**Source excerpt:**
Tuesday, January 25, 2011

Regular Expression

my_column has values like Example: AA001
Query to list any character not matching the format of ([A-Za-z][A-Za-z][0-9][0-9][0-9]) will be listed

select my_column from my_table where my_column !~ '([A-Za-z][A-Za-z][0-9][0-9][0-9])';

Matching a list of characters

Unlike the previous examples, these next regular expressions carry out queries using a pattern defined in a "class," a list of characters enclosed by brackets, [ ]. Think of a class as a simplified way of expressing logical ORs within a SQL statement.



Study the results returned by the queries:

SELECT record FROM myrecords WHERE record ~ '[a]';
SELECT record FROM myrecords WHERE record ~ '[A]';
SELECT record FROM myrecords WHERE record ~* '[a]';
SELECT record FROM myrecords WHERE record ~ '[ac]';
SELECT record FROM myrecords WHERE record ~ '[ac7]';
SELECT record FROM myrecords WHERE record ~ '[a7A]';
SELECT record FROM myrecords WHERE record ~* '[ac7]';

What happens when you search for a character, the letter z, that is not present in any string in the table?

**Instruction A:**
In the regular expression post, what does the text say a class is a simplified way of expressing?

**Records for processing:**

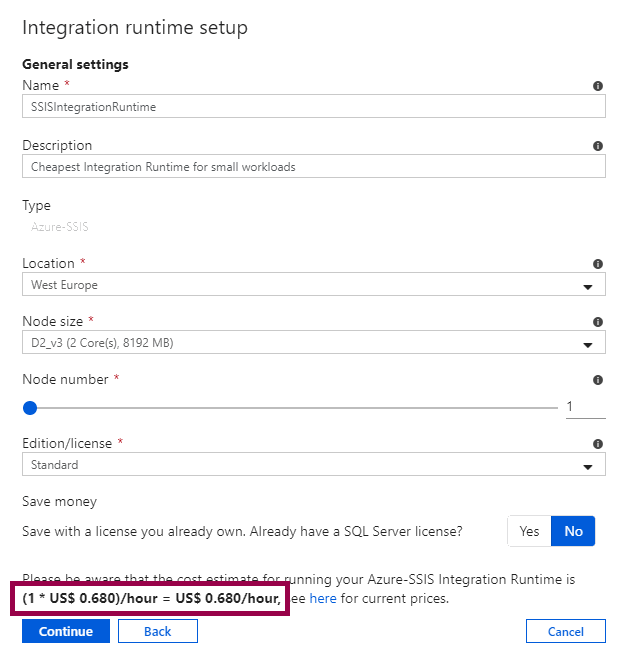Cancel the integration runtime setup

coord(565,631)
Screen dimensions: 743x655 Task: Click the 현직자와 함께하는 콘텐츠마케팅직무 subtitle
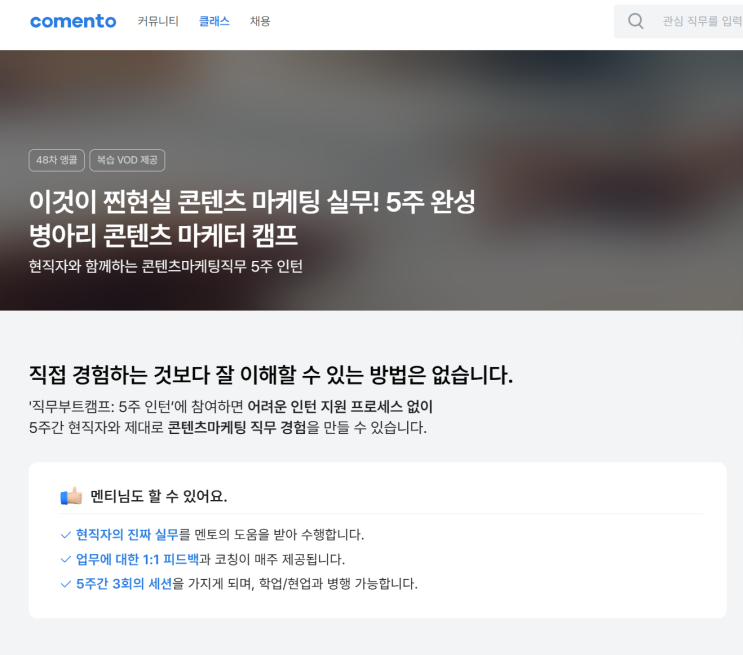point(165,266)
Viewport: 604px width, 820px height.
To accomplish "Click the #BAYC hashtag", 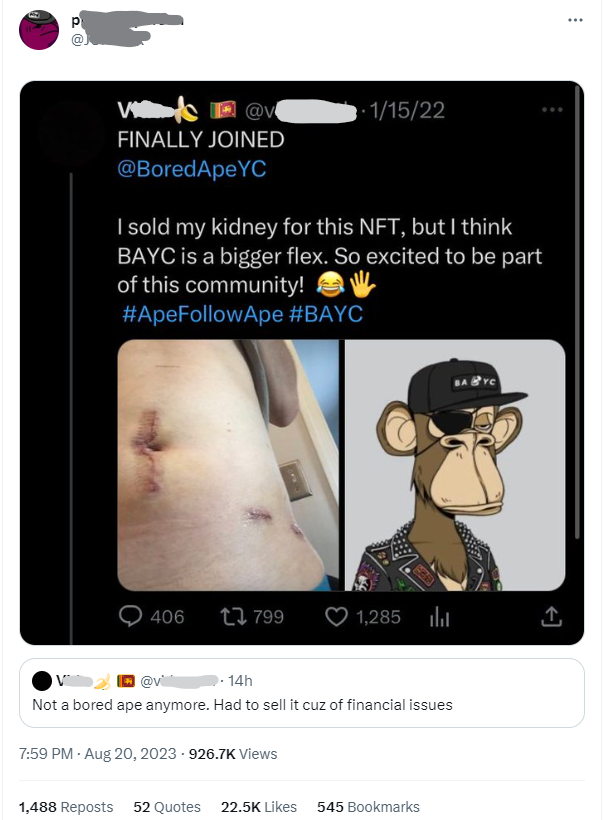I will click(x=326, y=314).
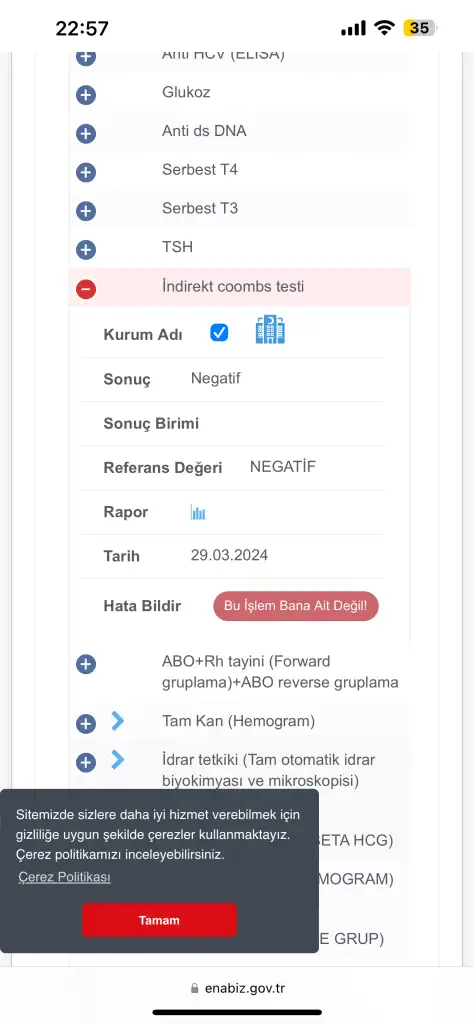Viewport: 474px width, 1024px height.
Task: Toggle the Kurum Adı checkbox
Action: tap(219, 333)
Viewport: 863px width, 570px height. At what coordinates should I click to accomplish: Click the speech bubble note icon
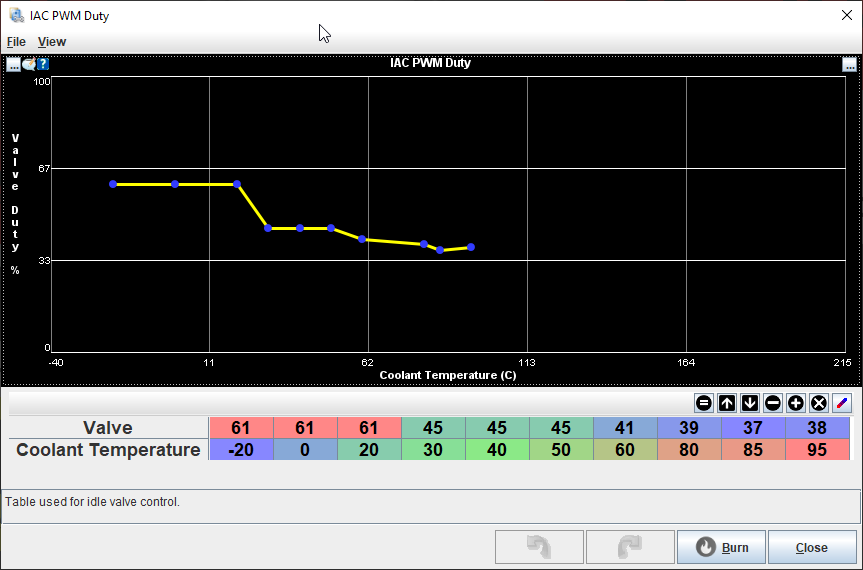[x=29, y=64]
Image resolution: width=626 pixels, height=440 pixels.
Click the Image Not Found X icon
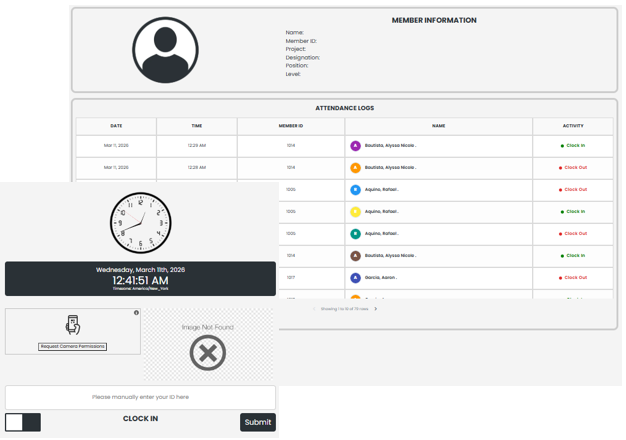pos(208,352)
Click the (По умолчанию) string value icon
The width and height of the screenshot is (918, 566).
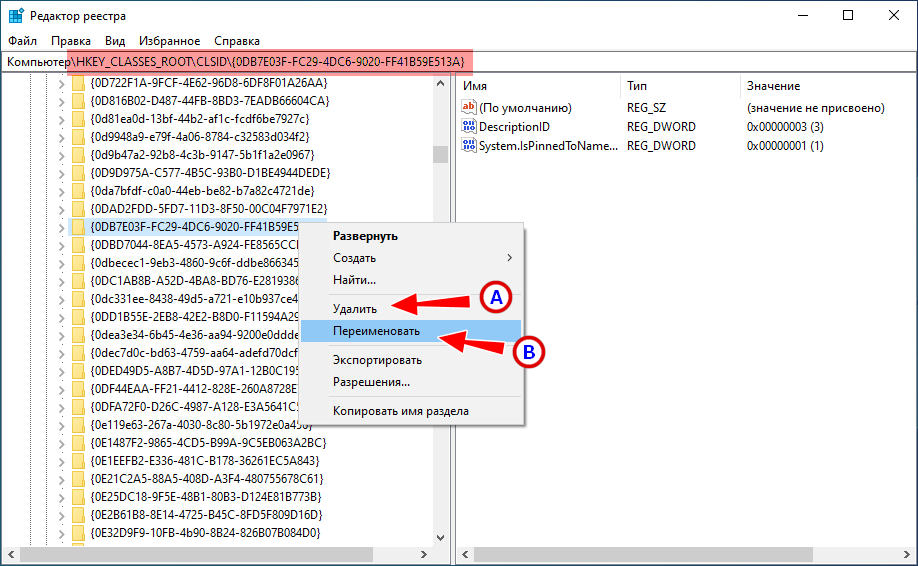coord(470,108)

**Instruction B:**
List every line of the entries that contains the string "Task".

**Final answer A:**
Logical ORs within a SQL statement.

**Final answer B:**
Screen dimensions: 743x655 Task: Click the 현직자와 함께하는 콘텐츠마케팅직무 subtitle
Task: Toggle the Kurum Adı checkbox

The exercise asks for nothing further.